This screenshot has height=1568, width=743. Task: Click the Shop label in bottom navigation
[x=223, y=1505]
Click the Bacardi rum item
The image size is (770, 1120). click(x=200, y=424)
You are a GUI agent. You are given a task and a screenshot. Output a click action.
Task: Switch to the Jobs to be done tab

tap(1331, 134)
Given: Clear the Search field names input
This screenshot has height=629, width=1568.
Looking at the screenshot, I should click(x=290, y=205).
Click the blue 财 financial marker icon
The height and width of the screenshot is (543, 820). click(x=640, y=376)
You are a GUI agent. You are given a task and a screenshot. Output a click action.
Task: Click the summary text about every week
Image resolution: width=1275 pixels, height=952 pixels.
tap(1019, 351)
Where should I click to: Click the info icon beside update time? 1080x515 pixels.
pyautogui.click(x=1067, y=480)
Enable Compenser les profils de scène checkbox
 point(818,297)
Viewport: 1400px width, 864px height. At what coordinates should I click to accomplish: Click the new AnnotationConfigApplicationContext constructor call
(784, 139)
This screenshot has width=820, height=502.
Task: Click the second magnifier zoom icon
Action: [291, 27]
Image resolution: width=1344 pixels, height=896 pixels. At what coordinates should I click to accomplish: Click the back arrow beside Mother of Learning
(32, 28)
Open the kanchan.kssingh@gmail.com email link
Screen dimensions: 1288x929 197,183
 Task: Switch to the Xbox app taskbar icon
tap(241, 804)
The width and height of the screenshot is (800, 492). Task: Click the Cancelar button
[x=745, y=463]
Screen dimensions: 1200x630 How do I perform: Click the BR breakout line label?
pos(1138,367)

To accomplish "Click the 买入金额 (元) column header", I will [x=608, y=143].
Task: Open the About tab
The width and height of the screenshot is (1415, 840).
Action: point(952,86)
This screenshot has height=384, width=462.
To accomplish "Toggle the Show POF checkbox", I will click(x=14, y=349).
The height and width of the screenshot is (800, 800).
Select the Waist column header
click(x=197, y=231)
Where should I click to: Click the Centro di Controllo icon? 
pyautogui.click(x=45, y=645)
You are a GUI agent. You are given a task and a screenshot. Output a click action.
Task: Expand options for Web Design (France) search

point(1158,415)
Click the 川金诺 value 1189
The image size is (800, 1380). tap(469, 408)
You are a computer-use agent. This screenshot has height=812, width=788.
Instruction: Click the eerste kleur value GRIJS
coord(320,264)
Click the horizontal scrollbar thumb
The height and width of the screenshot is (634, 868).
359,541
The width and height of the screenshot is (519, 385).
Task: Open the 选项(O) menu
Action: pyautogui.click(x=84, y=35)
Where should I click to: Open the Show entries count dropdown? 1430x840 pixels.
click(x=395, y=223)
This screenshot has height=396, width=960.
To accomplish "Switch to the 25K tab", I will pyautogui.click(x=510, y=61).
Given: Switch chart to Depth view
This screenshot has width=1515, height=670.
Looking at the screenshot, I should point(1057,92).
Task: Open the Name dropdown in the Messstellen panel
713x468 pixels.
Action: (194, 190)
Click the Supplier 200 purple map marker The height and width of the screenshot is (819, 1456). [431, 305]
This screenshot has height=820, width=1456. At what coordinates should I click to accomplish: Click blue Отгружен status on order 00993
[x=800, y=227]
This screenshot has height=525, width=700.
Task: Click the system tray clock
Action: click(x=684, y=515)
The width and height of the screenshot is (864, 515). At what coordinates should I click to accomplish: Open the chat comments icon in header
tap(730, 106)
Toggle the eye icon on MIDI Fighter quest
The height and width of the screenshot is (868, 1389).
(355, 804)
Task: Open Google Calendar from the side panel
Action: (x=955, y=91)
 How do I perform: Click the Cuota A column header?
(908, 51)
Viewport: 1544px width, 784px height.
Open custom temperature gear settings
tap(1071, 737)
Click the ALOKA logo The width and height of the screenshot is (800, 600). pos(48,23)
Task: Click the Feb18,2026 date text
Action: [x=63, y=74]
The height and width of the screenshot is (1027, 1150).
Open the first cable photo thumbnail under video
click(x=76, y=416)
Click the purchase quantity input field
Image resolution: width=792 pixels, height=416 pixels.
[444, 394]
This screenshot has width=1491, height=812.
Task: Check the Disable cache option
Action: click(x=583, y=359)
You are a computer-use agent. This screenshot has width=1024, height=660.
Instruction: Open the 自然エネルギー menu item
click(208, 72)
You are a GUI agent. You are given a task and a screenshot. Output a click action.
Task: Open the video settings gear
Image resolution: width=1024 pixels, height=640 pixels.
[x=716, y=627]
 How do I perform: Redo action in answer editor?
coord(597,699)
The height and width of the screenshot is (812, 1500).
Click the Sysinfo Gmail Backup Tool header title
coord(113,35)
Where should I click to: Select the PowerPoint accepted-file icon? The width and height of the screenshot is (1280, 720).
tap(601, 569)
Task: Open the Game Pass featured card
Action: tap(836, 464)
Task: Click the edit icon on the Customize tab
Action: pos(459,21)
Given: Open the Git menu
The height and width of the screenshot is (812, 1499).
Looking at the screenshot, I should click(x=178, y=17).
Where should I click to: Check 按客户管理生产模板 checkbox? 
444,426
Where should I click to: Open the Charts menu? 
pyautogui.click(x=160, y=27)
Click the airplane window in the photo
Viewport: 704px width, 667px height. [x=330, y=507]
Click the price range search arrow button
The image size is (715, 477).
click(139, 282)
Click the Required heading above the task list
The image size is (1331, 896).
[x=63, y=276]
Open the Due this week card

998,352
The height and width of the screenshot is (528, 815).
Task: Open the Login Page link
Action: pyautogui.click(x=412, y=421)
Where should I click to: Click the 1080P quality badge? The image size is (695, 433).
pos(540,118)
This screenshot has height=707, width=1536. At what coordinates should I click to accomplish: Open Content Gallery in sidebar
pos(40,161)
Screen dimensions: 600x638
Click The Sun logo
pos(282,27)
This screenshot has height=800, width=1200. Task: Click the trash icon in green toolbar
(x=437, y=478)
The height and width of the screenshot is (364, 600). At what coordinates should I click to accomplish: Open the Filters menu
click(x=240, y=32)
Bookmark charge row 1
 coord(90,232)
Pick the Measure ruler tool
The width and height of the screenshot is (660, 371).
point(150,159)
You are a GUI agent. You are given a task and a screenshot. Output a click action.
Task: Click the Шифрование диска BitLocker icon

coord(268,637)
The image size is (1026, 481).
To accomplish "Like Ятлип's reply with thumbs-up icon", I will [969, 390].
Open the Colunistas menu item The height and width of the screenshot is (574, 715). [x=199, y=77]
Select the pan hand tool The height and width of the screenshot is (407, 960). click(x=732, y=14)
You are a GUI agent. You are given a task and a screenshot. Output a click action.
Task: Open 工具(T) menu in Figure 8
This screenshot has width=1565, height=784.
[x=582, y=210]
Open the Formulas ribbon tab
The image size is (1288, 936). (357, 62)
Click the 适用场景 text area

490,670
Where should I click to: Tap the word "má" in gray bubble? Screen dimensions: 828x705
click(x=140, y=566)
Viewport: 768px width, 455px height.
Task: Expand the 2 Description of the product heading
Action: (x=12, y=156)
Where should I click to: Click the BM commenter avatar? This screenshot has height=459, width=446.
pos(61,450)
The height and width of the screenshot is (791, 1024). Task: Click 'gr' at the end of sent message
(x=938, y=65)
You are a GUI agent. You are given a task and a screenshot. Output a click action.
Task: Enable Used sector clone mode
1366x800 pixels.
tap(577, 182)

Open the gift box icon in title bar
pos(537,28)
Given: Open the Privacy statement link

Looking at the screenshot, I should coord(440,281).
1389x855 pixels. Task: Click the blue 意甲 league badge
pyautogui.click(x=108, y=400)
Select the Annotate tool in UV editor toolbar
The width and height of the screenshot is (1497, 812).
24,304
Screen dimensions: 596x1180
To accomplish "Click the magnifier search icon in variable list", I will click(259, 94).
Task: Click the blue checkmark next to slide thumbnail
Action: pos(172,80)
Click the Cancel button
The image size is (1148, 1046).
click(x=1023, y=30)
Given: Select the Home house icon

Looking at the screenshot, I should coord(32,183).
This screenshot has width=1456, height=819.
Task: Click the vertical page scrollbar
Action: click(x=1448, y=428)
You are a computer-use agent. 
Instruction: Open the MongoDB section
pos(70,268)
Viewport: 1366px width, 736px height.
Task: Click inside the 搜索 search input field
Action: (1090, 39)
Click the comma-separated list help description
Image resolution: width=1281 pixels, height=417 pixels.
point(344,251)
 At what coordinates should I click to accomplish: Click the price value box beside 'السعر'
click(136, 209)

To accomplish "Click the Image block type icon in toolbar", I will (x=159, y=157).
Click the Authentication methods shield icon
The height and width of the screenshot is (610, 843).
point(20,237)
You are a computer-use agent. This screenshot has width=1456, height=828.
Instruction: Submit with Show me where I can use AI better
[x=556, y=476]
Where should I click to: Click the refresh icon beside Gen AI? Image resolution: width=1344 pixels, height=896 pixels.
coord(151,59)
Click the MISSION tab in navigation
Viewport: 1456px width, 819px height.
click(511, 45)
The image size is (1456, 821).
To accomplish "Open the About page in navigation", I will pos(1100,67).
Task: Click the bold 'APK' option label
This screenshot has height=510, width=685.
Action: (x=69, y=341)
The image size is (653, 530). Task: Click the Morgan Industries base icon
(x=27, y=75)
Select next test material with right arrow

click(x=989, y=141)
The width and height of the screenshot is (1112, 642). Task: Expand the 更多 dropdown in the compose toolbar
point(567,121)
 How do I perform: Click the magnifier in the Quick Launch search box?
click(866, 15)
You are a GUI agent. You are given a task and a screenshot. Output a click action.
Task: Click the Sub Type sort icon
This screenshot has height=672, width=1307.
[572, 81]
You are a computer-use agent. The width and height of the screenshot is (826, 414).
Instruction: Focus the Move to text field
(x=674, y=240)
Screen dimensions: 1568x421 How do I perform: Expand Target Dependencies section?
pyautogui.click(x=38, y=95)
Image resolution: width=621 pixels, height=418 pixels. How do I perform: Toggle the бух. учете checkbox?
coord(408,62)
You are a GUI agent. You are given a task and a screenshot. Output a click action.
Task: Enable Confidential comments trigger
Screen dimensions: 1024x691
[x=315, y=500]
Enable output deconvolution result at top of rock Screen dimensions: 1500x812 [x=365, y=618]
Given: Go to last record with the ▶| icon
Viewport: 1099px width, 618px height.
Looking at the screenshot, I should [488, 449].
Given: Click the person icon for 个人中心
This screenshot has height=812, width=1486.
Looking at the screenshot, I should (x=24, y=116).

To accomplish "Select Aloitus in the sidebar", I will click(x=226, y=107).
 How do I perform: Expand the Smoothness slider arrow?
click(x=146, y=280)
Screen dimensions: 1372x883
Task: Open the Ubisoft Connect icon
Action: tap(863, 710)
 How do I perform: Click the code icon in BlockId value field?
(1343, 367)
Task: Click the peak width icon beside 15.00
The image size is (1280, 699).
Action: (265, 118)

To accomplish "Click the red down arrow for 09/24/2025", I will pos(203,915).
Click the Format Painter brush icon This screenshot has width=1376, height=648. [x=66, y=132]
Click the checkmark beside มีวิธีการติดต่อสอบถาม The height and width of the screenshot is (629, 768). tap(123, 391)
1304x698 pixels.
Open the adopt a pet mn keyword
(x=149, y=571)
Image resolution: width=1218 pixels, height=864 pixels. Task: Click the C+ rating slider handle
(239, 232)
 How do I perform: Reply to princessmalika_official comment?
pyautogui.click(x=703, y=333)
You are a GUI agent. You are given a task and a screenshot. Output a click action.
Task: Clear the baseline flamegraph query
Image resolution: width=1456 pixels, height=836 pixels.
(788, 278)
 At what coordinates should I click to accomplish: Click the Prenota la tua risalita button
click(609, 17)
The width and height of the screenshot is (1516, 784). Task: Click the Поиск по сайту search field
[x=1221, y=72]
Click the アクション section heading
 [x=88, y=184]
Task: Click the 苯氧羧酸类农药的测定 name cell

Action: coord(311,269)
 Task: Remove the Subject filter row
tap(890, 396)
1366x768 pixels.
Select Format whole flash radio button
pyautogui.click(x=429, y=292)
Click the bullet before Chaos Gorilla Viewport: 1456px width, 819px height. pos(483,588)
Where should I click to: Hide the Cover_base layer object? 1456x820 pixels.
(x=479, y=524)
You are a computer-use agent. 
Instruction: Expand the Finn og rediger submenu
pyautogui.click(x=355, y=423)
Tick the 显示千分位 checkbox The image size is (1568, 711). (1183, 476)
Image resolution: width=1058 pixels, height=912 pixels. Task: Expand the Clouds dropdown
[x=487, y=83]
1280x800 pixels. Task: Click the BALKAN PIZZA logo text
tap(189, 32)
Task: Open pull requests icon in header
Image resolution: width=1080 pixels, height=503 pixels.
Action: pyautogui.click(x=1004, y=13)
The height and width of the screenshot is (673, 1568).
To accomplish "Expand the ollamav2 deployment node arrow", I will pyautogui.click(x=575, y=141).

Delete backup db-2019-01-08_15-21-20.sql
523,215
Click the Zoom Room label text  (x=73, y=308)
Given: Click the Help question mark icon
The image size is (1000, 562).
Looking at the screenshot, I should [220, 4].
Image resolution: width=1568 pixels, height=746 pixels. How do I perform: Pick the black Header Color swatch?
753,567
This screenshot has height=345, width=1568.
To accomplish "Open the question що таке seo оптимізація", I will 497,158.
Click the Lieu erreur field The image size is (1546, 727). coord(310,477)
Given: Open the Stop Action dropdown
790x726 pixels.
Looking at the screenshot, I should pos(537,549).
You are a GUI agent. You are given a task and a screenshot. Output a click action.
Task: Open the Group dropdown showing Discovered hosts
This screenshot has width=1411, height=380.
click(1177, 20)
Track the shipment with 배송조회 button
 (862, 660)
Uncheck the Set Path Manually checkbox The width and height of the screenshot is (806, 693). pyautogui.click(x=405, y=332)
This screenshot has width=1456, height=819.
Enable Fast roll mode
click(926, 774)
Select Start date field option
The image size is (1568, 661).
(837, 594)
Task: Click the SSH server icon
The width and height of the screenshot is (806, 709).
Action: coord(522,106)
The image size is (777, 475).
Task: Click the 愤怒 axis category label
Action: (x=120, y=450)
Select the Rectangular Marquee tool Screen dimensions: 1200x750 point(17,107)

WHAT TO DO:
Reproduce the entries verbatim from the line containing "The image size is (653, 530)." through the line containing "Click the Format", with both of those lines included.

WRITTEN RESPONSE:
The image size is (653, 530). Task: Click the Morgan Industries base icon
(x=27, y=75)
Select next test material with right arrow

click(x=989, y=141)
The width and height of the screenshot is (1112, 642). Task: Expand the 更多 dropdown in the compose toolbar
point(567,121)
 How do I perform: Click the magnifier in the Quick Launch search box?
click(866, 15)
You are a GUI agent. You are given a task and a screenshot. Output a click action.
Task: Click the Sub Type sort icon
This screenshot has height=672, width=1307.
[572, 81]
You are a computer-use agent. The width and height of the screenshot is (826, 414).
Instruction: Focus the Move to text field
(x=674, y=240)
Screen dimensions: 1568x421 How do I perform: Expand Target Dependencies section?
pyautogui.click(x=38, y=95)
Image resolution: width=621 pixels, height=418 pixels. How do I perform: Toggle the бух. учете checkbox?
coord(408,62)
You are a GUI agent. You are given a task and a screenshot. Output a click action.
Task: Enable Confidential comments trigger
Screen dimensions: 1024x691
[x=315, y=500]
Enable output deconvolution result at top of rock Screen dimensions: 1500x812 [x=365, y=618]
Given: Go to last record with the ▶| icon
Viewport: 1099px width, 618px height.
Looking at the screenshot, I should [488, 449].
Given: Click the person icon for 个人中心
This screenshot has height=812, width=1486.
Looking at the screenshot, I should (x=24, y=116).

To accomplish "Select Aloitus in the sidebar", I will click(x=226, y=107).
 How do I perform: Expand the Smoothness slider arrow?
click(x=146, y=280)
Screen dimensions: 1372x883
Task: Open the Ubisoft Connect icon
Action: tap(863, 710)
 How do I perform: Click the code icon in BlockId value field?
(1343, 367)
Task: Click the peak width icon beside 15.00
The image size is (1280, 699).
Action: (265, 118)

To accomplish "Click the red down arrow for 09/24/2025", I will pos(203,915).
Click the Format Painter brush icon This screenshot has width=1376, height=648. [x=66, y=132]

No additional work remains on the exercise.